> [TASK OBJECTIVE]
Search the entries for the word "with". Copy every line that holds it.

#### RECORD EXTRACTS

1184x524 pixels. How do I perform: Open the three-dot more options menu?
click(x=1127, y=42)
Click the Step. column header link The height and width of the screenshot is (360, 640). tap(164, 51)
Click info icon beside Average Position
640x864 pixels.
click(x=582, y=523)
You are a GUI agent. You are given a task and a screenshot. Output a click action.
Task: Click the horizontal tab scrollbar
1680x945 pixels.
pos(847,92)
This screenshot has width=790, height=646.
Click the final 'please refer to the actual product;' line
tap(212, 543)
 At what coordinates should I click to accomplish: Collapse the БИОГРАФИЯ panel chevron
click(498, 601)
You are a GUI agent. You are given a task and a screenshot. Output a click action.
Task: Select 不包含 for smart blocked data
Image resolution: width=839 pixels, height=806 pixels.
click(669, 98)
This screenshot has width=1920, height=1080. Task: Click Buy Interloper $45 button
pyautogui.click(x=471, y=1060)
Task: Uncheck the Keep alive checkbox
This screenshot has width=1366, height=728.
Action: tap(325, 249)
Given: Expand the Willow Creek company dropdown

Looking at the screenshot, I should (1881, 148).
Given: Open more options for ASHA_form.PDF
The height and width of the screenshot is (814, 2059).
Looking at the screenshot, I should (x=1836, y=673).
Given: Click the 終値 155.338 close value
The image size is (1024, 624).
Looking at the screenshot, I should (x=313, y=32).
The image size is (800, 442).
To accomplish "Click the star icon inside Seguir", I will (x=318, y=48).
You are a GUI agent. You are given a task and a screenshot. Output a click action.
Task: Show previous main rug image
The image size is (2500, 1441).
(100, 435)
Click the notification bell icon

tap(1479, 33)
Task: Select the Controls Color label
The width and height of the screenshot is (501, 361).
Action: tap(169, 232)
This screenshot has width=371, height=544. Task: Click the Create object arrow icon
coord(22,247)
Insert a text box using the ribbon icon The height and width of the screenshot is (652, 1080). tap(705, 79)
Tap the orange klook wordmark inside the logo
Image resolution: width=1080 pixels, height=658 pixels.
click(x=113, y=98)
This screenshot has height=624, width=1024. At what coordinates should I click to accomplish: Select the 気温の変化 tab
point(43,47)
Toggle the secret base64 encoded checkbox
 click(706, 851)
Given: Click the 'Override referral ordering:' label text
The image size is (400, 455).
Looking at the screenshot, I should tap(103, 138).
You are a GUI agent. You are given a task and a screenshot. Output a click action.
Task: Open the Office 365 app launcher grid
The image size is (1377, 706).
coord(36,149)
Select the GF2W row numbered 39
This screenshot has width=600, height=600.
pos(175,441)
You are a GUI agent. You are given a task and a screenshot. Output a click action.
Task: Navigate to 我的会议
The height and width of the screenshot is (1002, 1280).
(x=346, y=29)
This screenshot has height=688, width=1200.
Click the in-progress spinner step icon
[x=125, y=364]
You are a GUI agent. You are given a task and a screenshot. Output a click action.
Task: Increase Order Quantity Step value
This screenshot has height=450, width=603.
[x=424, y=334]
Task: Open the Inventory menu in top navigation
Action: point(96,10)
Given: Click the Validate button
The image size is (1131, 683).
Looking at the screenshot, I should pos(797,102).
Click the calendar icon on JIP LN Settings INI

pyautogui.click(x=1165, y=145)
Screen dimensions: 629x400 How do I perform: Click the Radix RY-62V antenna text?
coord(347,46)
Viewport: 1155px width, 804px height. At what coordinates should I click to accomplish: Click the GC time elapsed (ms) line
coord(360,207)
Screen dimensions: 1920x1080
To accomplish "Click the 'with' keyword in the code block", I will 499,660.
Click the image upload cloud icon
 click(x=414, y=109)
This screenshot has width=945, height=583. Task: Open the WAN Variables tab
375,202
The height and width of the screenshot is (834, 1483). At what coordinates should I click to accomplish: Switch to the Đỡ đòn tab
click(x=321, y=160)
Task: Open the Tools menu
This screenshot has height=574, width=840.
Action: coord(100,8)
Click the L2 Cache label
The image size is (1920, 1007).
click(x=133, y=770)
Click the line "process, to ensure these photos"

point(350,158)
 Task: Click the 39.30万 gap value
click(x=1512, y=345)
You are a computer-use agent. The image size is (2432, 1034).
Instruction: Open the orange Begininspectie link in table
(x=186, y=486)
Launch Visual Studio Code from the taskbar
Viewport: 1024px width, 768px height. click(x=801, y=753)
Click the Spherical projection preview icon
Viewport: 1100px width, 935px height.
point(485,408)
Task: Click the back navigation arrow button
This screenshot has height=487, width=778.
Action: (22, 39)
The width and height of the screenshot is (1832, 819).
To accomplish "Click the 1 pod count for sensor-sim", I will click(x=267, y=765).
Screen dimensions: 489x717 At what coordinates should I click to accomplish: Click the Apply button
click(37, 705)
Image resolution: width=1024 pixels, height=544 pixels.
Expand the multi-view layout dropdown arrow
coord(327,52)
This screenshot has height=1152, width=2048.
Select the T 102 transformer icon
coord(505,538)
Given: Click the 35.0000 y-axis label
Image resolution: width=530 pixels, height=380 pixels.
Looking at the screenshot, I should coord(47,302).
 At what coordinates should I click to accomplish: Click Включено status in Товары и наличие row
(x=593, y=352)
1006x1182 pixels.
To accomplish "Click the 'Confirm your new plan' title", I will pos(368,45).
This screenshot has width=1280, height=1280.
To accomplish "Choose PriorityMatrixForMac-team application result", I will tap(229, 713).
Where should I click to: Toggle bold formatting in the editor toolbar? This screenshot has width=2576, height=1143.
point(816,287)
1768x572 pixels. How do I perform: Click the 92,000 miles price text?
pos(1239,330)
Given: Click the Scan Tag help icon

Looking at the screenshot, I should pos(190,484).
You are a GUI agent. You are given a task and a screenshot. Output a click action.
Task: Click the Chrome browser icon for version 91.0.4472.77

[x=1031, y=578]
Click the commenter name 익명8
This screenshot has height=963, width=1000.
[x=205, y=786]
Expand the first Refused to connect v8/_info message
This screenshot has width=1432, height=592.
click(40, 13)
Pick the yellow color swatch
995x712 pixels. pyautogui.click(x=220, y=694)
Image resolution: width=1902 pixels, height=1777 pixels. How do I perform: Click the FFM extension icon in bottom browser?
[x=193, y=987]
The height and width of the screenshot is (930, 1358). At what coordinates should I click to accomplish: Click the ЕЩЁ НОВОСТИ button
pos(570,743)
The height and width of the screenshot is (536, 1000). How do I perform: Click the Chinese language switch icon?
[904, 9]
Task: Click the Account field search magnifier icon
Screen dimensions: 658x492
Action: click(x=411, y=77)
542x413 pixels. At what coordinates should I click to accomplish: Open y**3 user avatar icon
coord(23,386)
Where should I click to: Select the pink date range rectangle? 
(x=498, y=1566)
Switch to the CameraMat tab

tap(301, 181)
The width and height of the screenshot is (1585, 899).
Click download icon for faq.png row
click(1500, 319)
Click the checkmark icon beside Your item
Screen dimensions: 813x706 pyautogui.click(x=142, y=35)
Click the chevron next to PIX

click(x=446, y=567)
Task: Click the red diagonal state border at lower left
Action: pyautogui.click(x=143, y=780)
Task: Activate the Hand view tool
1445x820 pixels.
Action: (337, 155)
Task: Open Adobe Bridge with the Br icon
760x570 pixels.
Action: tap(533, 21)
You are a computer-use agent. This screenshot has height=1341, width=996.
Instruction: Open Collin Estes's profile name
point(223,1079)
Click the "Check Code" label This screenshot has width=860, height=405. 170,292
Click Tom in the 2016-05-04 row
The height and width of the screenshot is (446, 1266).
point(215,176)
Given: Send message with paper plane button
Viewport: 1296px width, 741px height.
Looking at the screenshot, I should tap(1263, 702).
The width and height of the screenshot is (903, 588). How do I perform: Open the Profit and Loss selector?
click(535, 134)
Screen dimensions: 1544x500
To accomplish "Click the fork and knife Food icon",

########

> [RESPONSE TO THE EXERCISE]
To accomplish "Click the 'with' keyword in the code block", I will 499,660.
Task: Open Adobe Bridge with the Br icon
Given: Send message with paper plane button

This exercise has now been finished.